Slaven remained in the clearing as the man left, his pack filled with water and food, his back burdened by the powdergun he had taken from above. The giant sat still long after the man was gone, long after the sun had dipped beneath the western horizon and the Gulf of Skaros, unseen in the distance. It was only with the rising of the Bloody Moon and the harsh memories its birth brought that the man stood, the ache in his body reminding him of his plight.

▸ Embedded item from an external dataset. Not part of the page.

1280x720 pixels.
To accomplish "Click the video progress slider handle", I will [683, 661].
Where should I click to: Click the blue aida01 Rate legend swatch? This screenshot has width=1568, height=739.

     As he had hoped, he found a store of shadow-stuff, the glass vials carefully stored between wadding of straw, the catheters and pumps needed for ingestion in working order. He applied that which he could to the receptor sockets about his body and took the rest, placing it in his recovered belongings.

     It was night when he left, the waning moon guiding the way ahead. It was a still night, dry, filled with the promise of desires as-yet unfulfilled and tantalizing hopes he knew not to trust. Though he ignored reason and granted himself the pleasure of expectation, of a life returned to normal.

     Soon, Avezra. Soon, he thought as he took the first of many steps on the long road to Almagest, his future.